Your goal:
Read the entries below and pull out each line with the string "Shake".

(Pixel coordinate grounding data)
• • •

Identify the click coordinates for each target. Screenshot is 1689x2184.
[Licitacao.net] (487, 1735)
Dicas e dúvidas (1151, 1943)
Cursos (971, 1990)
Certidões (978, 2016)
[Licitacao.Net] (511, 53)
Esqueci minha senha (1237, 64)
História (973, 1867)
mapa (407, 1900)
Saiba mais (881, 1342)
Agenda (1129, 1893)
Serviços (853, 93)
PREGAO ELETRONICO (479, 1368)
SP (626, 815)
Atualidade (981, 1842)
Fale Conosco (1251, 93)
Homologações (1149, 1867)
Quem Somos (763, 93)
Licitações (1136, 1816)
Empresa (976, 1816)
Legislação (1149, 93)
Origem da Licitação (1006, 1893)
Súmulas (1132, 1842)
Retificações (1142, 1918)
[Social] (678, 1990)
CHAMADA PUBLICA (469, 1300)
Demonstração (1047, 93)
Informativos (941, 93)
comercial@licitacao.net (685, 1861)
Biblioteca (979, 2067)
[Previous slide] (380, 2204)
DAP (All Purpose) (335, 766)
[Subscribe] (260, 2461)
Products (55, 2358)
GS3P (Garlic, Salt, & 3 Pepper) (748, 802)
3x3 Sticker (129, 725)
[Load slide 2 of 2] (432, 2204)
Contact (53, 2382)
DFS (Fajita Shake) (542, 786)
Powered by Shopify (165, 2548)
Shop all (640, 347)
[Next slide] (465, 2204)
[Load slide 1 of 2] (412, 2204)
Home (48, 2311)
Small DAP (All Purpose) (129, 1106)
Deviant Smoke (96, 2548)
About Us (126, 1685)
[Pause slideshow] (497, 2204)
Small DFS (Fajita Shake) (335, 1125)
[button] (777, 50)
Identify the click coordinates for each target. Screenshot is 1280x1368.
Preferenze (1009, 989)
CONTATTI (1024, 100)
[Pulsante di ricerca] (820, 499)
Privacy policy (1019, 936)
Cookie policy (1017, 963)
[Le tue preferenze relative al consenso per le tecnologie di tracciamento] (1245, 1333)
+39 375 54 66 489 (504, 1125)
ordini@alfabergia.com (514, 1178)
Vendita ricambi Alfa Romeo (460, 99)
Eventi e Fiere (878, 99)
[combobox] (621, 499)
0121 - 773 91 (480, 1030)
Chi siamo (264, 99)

• • •

Task output:
DFS (Fajita Shake) (542, 786)
Small DFS (Fajita Shake) (335, 1125)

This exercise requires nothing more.